Una brutta palla persa di Conte a centrocampo favorì il contropiede della Spagna. E sembrò baciata dal destino: Sergi fu fondamentale sul primo intervento di Costacurta. Fondamentale fino a strappargliela. Il laterale crossò rasoterra in area, dove trovò il tiro in porta di Caminero: c'era solo Pagliuca, beffato pure dalla gamba di Benarrivo, che deviò giusto quanto bastava per disorientare il portiere allora della Sampdoria.

La Spagna pareggiò e confermò ciò che stava accadendo sul terreno di gioco di Boston: era ad altezza Italia.

Clemente vide chiaramente la situazione e "bruciò le navi", come il Conquistador. Non volle più lasciare nulla d'intentato, perciò Salinas sostituì Sergi, con Luis Enrique spostato sulla fascia sinistra, dove si sentì più libero entrando maggiormente in gioco e partendo con più spazio davanti. Poco dopo, Hierro subentrò a Bakero.

La Spagna arrivava con maggiore chiarezza nell'area avversaria e Pagliuca aveva molto più lavoro rispetto al primo tempo, come intuito dopo un lontano tiro di Goikoetxea.

Poi Baggio

Nell'unico errore della coppia di difensori italiani, due colonne del Milan di Sacchi e poi di Capello come Costacurta e Maldini, Nadal, centrale mai abbastanza apprezzato, inventò un cross lungo e misurato che si insinuò tra i due difensori e lasciò Salinas solo di fronte a Pagliuca.

Come finì? Se non lo sapete, due indizi: l'attaccante spagnolo non fu abbastanza abil, il portiere chiuse bene lo spazio. No, quell'opportunità non fu scritta sul tabellino.

Pochi minuti dopo, altro svarione difensivo, ma questa volta della Spagna: peccato mortale, lasciare solo Roberto Baggio. Approfittando di un passaggio di Signori, Roby dribblò Zubizarreta e mandò il pallone in rete a due minuti dalla fine della partita.

Ma c'era ancora tempo per altro: per quella gomitata di Tassotti a Luis Enrique che fa già parte della storia della nazionale.

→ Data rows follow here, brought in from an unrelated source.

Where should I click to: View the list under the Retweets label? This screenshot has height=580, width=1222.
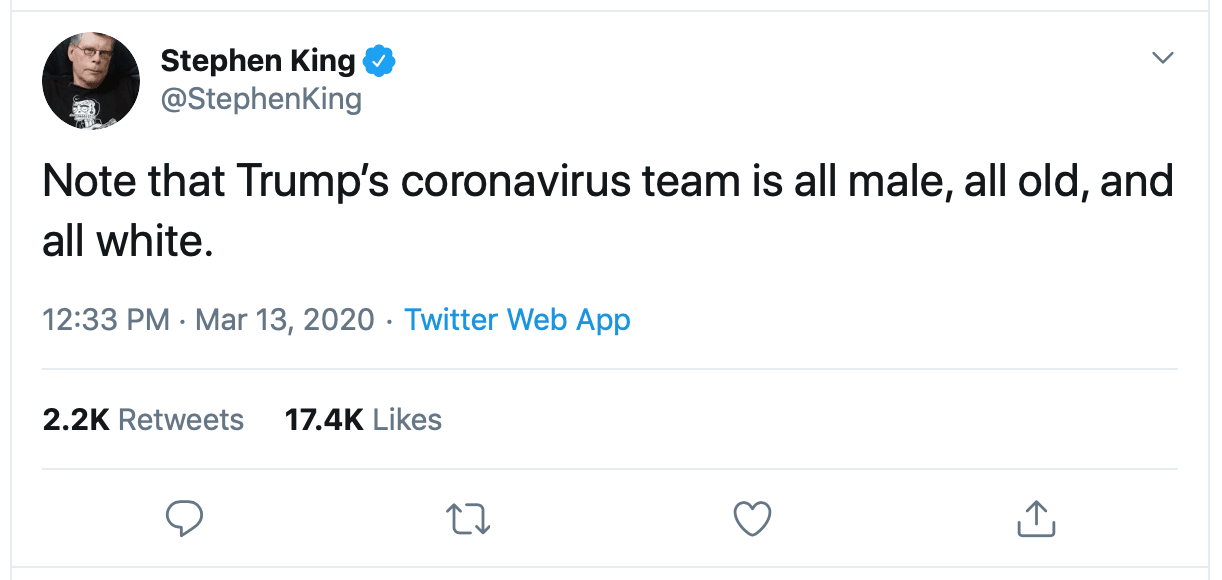pyautogui.click(x=181, y=419)
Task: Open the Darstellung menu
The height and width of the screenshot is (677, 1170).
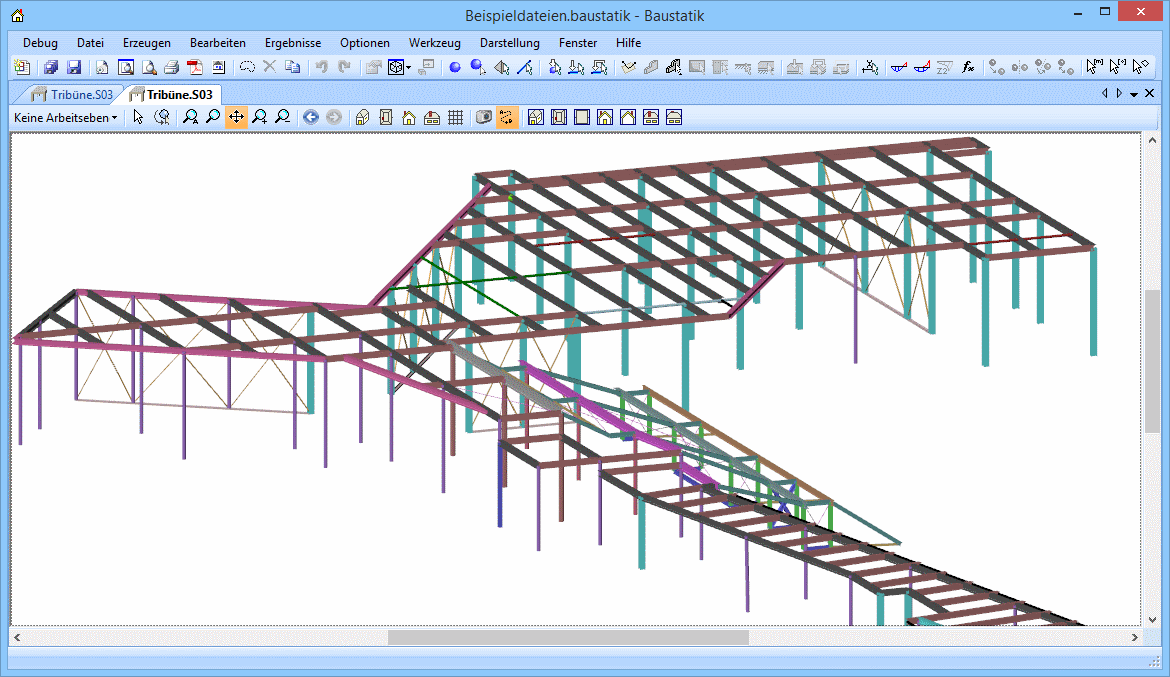Action: pyautogui.click(x=509, y=43)
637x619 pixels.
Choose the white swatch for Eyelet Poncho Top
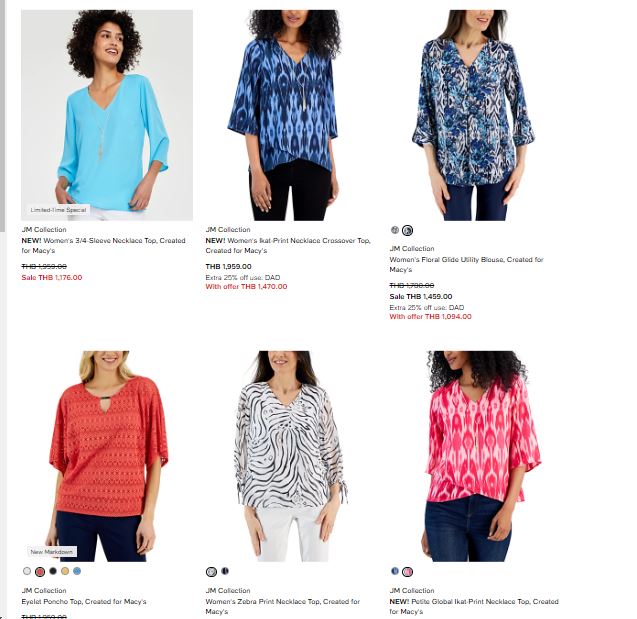(x=27, y=571)
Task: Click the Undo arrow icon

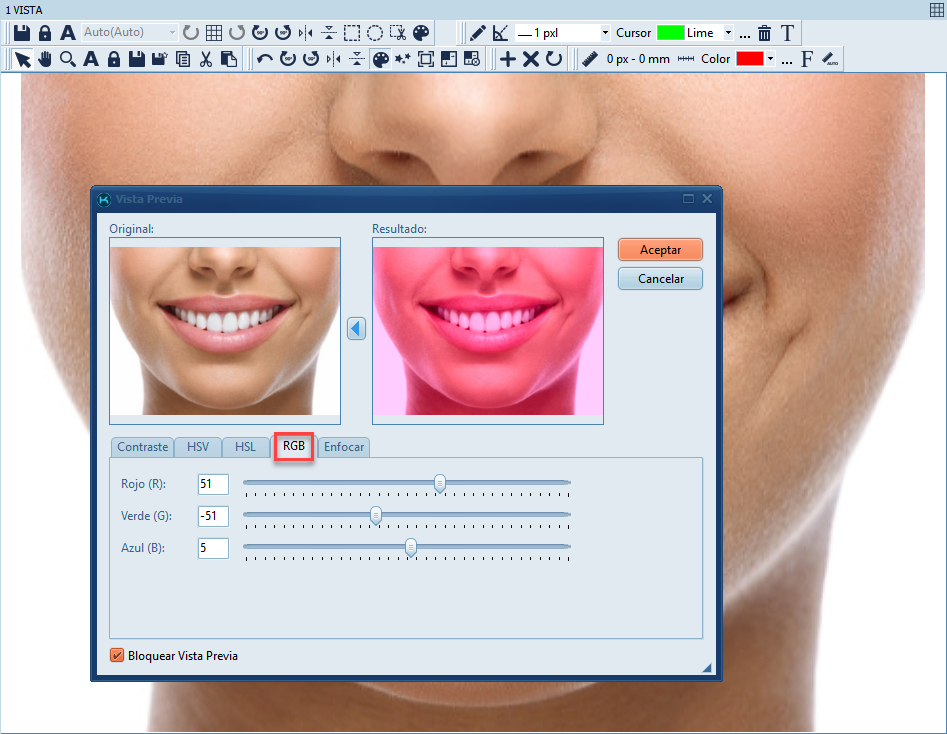Action: point(265,59)
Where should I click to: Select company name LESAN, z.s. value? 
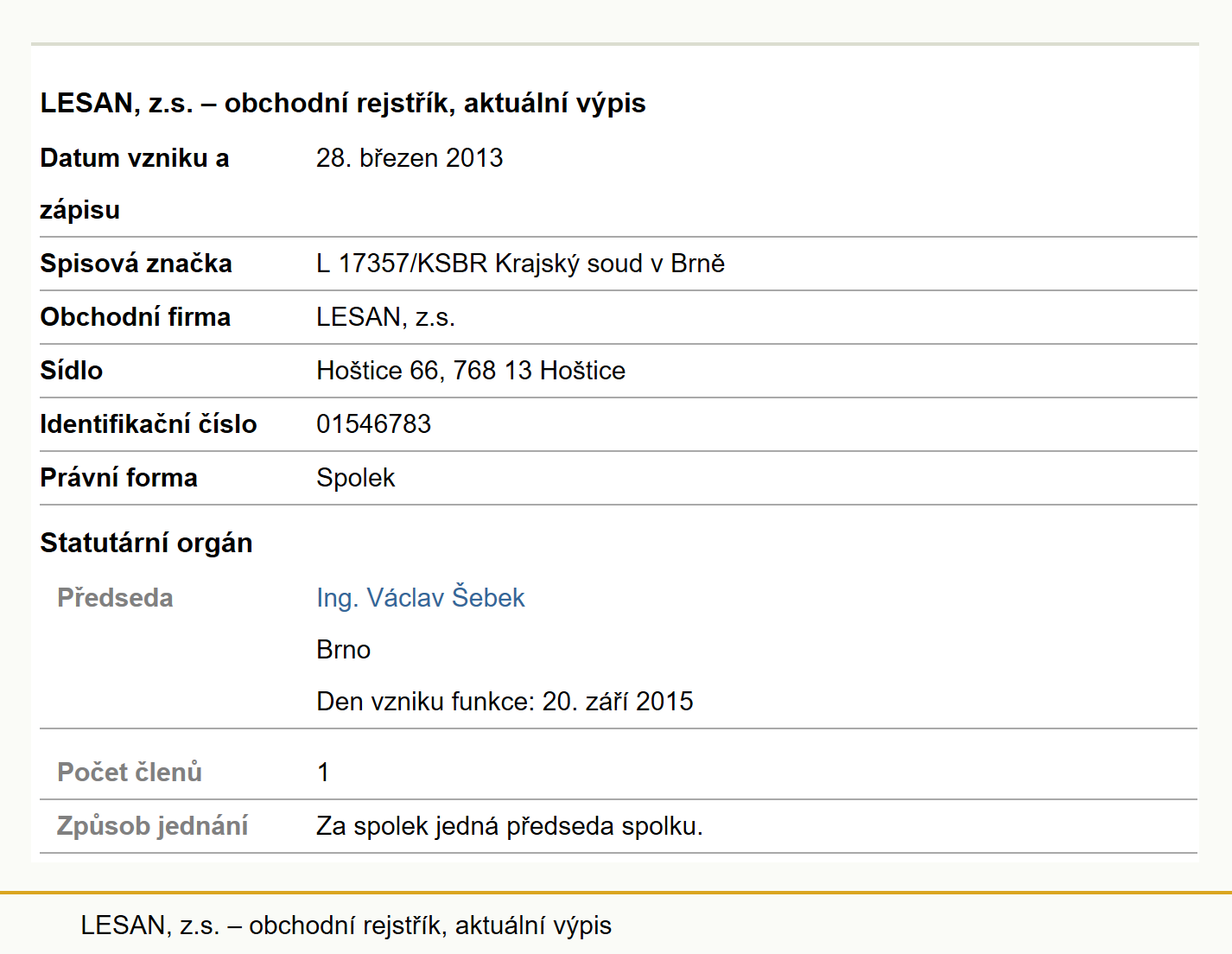click(x=385, y=317)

Non fu la migliore giornata del celebre arbitro Sandor Puhl: per strada aveva già lasciato un possibile rigore di Conte su Luis Enrique e un altro della difesa spagnola su Massaro, ma quello di Tassotti su Luis Enrique aveva tutti gli ingredienti per essere la foto di copertina.

L'Italia continuò così il suo cammino nel Mondiale senza giocare una partita brillante, alimentando la propria leggenda. Anche la Spagna lo fece: seminò per poi raccogliere più avanti.